Africa Namibia, I think everyone back home assumes that I encounter dangerous wildlife on the daily.
The most common “wildlife” I see in my village are goats, cattle, dogs, and chickens. Think of the animals you would encounter driving down a back road in Oklahoma, and those are exactly the same everyday animals I see in Namibia. I know this because I’ve driven many back roads in Oklahoma.
Northern Namibia is home to one of the oldest national parks, Etosha. Etosha was established as a game reserve in 1907 and covers over 22,000 square kilometers in the Kunene region. Etosha is home to hundreds of mammals, reptiles, birds, including some threatened and endangered species, oh and it’s only about a 2 1/2 hour drive from my home in Ondobe.
My friend, Mandeep, invited me to Etosha with him and his mother and sister who were visiting from New Jersey. Justin also came along and drove us through the self-guided safari.
Okay, I’m finished talking. I know you just wanna see animals.
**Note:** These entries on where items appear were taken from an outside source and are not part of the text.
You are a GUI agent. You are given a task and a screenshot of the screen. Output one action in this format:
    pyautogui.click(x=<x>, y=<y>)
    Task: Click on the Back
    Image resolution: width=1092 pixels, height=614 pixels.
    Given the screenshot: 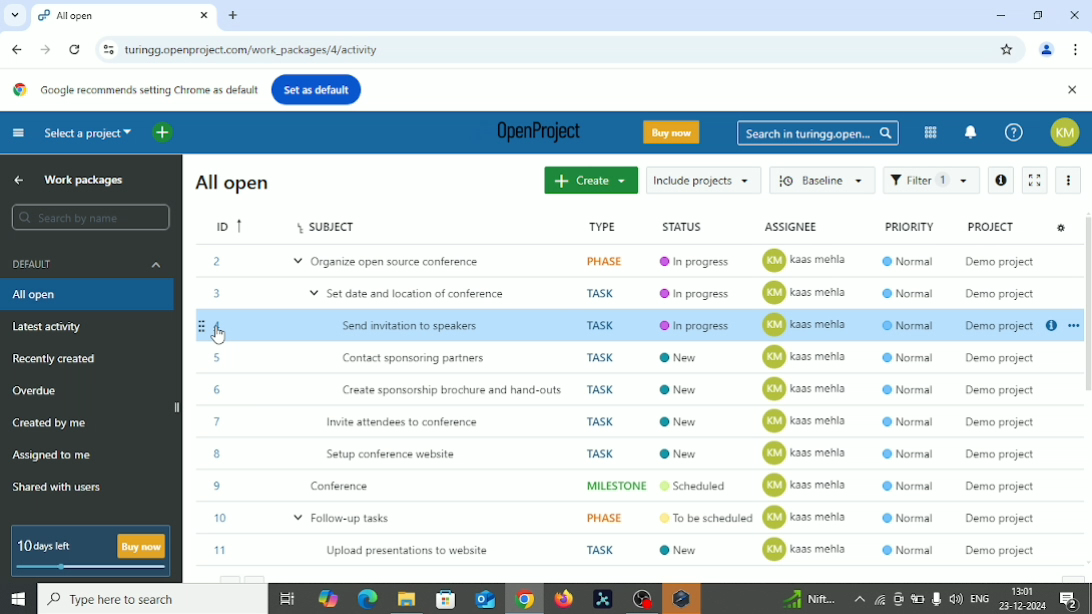 What is the action you would take?
    pyautogui.click(x=19, y=49)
*As I am writing this, I am trying to watch YouTube videos of rhinos, elephants, and lions. Let me remind you, these are wild animals. Catching the best snapshot is in no way more important than protecting your life. All of these photos were taken from the safety of a vehicle, and I hope that if you decide to visit Etosha or any national park, you will also practice common sense to protect yourself from a dangerous animal encounter.
Man, I am bossy today.
Although I don’t have a picture of the rhino (I mean, I do, but it’s so far away), as we headed back towards the north gate we looked over to see a large gray body slowly walking through the savannah. So, we seen’ a rhino and I would call this a successful trip to Etosha!